Govinda Dikshita (Dikshitar) was the minister of three successive Nayaks of Thanjavur, who ruled the region of Thanjavur in South India between the 16th and 17th centuries CE.

==About the scholar==
Govinda Dikshita was a scholar, philosopher, statesman and musicologist. He was a Kannadiga (native Kannada language speaker) belonging to the Hoysala Karnataka Brahmin community, although he served as a minister in the region of Thanjavur under Achuthappa Nayak and Raghunatha Nayak. He lived in a palatial house in Patteeswaram, the remnants of which are believed to exist. This versatile genius and erudite scholar composed Arivamsa Saracharitram and Sangitha Sudhanidhi(a treatise on music). He is credited with the construction and repair of the Amman shrine of Thenupuriswarar Temple at Patteeswaram. The sculpture of Dikshita and his wife, holding their hands in adoration, are found in the mandap in front of the Amman shrine.

Legend associates him with Tirunageswaram, a village located 6 km from Kumbakonam in the Kumbakonam - Karaikal road and also with Patteswaram, 6 km south east of Kumbakonam. The name of his wife is ascertained as Nagamba. But the presence of the idol of Dikshita in the premises of Patteswaram temple and presence of ruins of his house in the village outskirts confirm his private location to be Patteeswaram. His location is also believed to be Tirupalathurai, near Papanasam.
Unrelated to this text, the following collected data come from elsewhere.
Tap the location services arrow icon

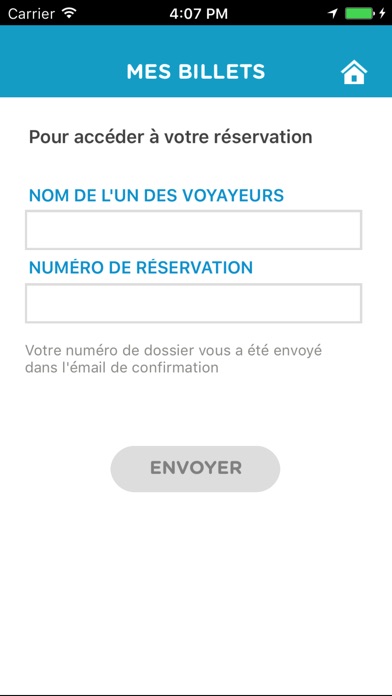pyautogui.click(x=333, y=14)
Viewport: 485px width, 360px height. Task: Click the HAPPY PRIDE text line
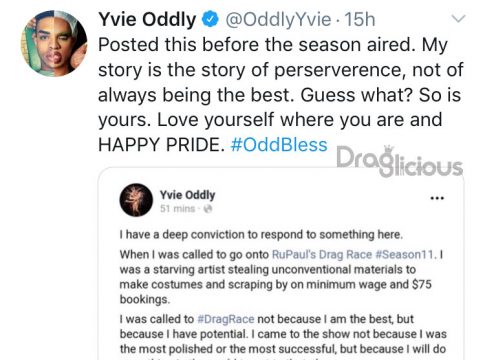[x=161, y=145]
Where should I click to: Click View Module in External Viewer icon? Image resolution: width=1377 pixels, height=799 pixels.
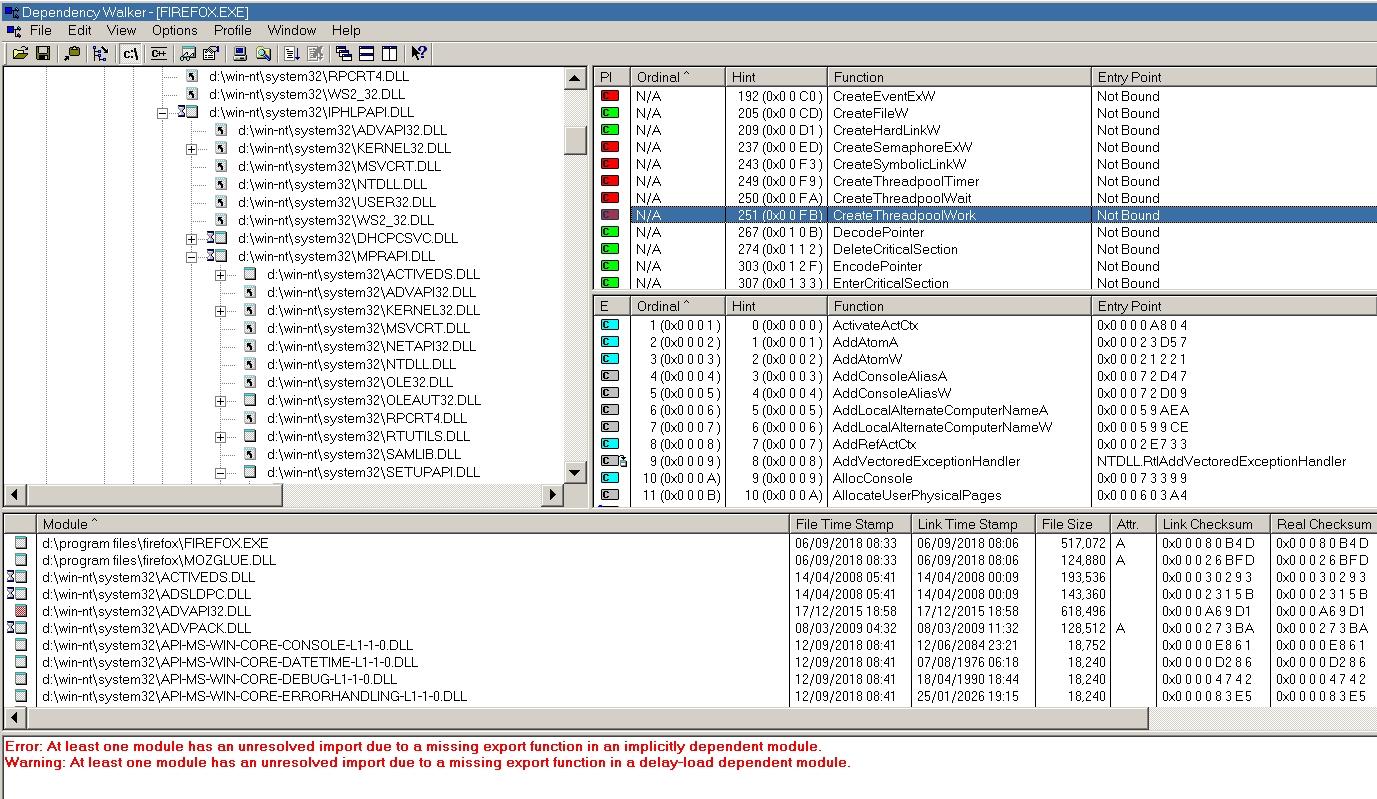pos(263,54)

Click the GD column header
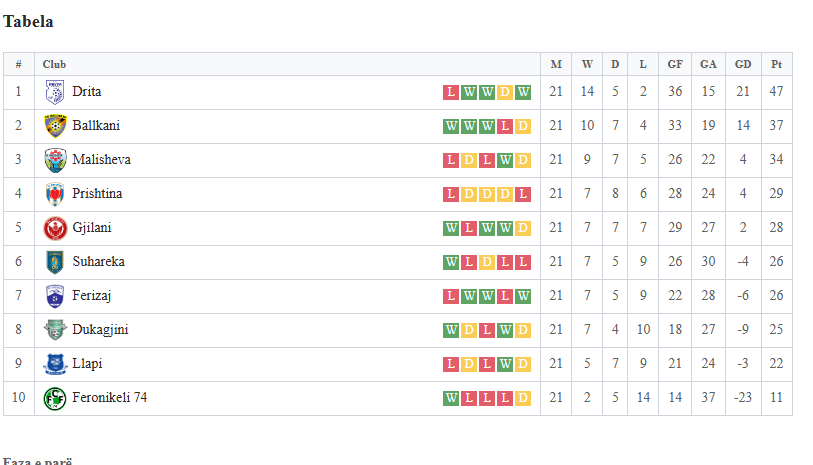pos(743,64)
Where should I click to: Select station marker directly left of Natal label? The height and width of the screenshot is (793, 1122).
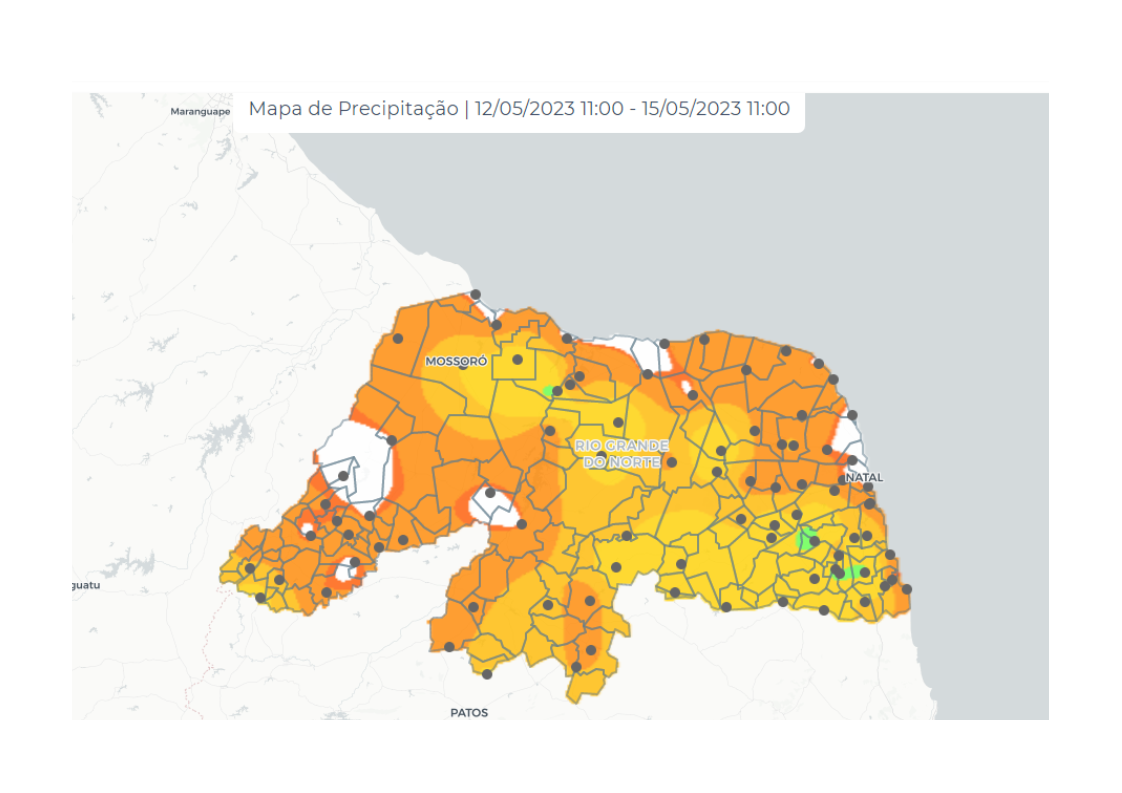838,480
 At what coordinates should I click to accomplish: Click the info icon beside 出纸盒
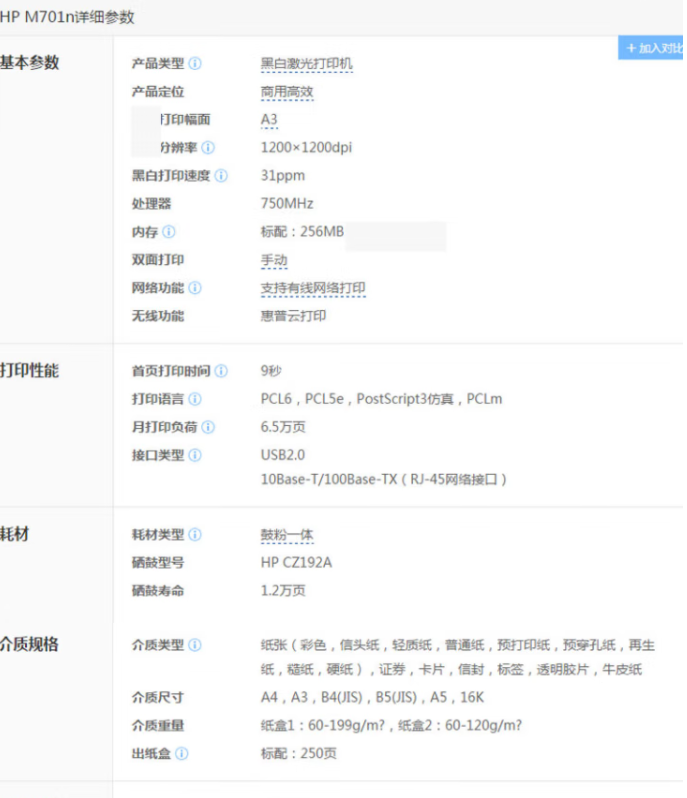point(182,753)
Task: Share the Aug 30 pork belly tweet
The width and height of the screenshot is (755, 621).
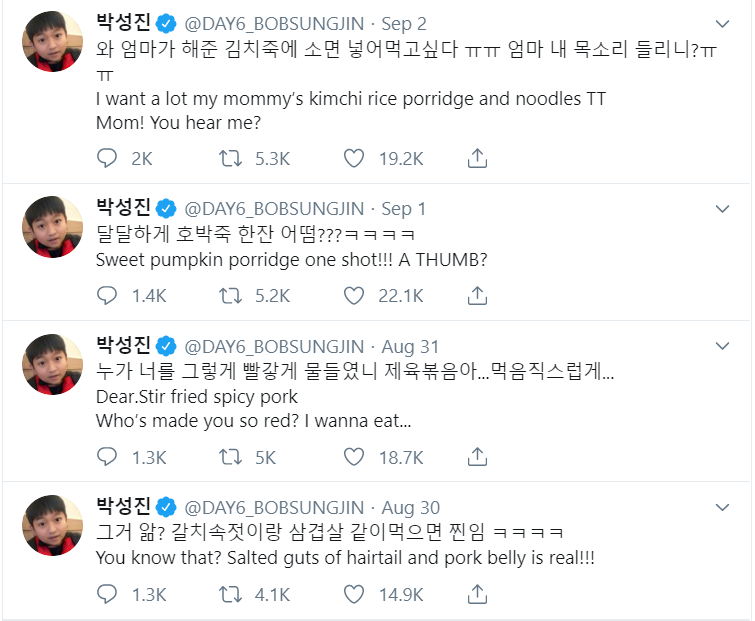Action: click(477, 594)
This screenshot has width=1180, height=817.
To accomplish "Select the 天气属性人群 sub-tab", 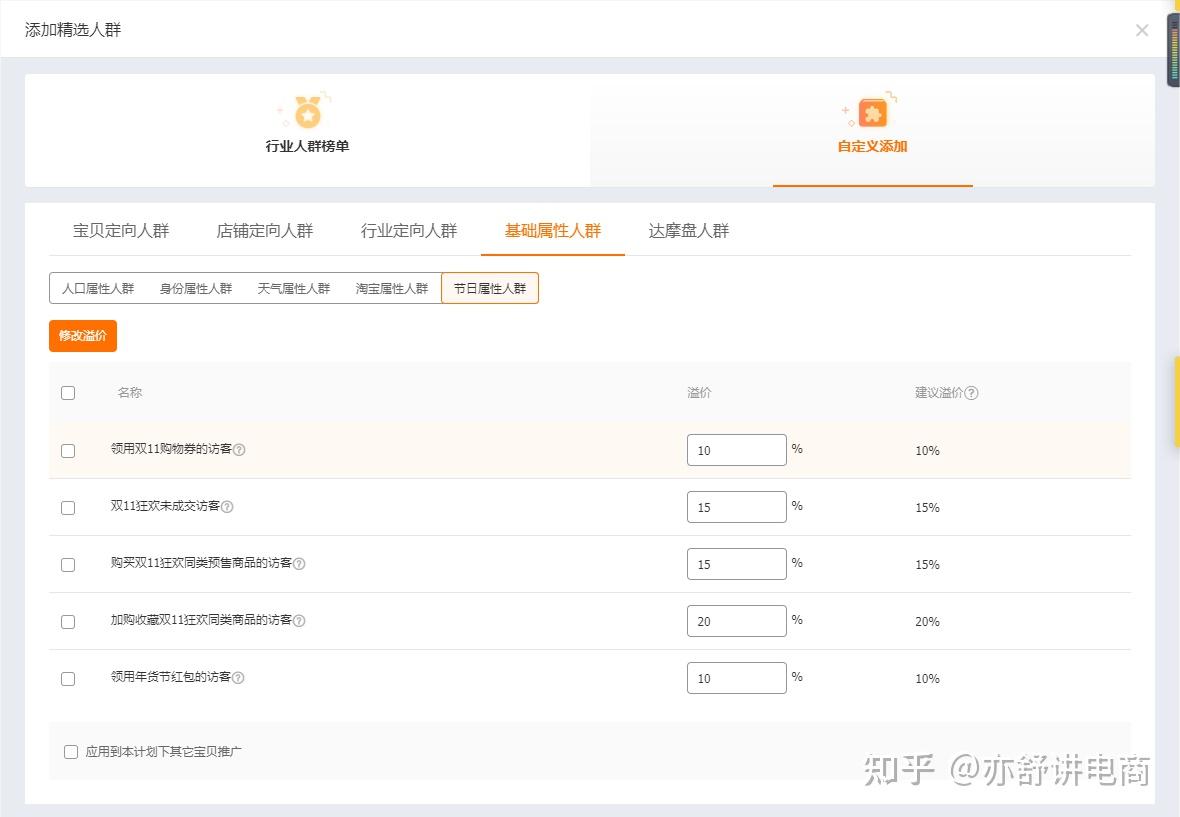I will coord(294,288).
Life like images of Govinda Dikshithar is now worshipped at Patteswaram, with the presiding deity of Linga also called "Govinda Dikshita lingam". Dikshita spent his early years in Vijayanagara kingdom where he attained his education. Dikshita is a Karnataka Brahmin of Asvalayana sutra of Rig veda.

==Carnatic Music==
Dikshita is spoken of as 'One of the Trio of Theoreticians' of modern period; the others being Ramamatya and Somanatha. The Nayaks brought with them the glorious tradition of their country to the fertile regions of river Cauvery. The Nayaks donated an entire village to 500 Brahmin families for fostering art and learning. Other fertile villages were encouraged to become seats of music and learning as Nayaks gave them to Telugu families. Muvanallur, Tepperumanallur, Sulamangalam, Uthukadu and Saliyamangalam can be cited as examples.

Govinda Dikshita was the father of another musicologist, Venkatamakhin, who is noted for his Chaturdandiprakashika, a treatise which formed the basis of the melakarta system of classification used in Carnatic music today.

==Construction==
Dikshita is believed to have constructed the Ramaswamy Temple, Kumbakonam. In 1620, when Govinda Dikshita, divan-administrator for the Nayaks, constructed the Ramaswamy Temple, Kumbakonam, he added a commercial corridor between the new temple and the older Chakrapani Temple, Kumbakonam. In 1542, Dikshita founded Raja Veda Kavya Patashala in Kumbakonam, which is even today a centre for learning Vedic education.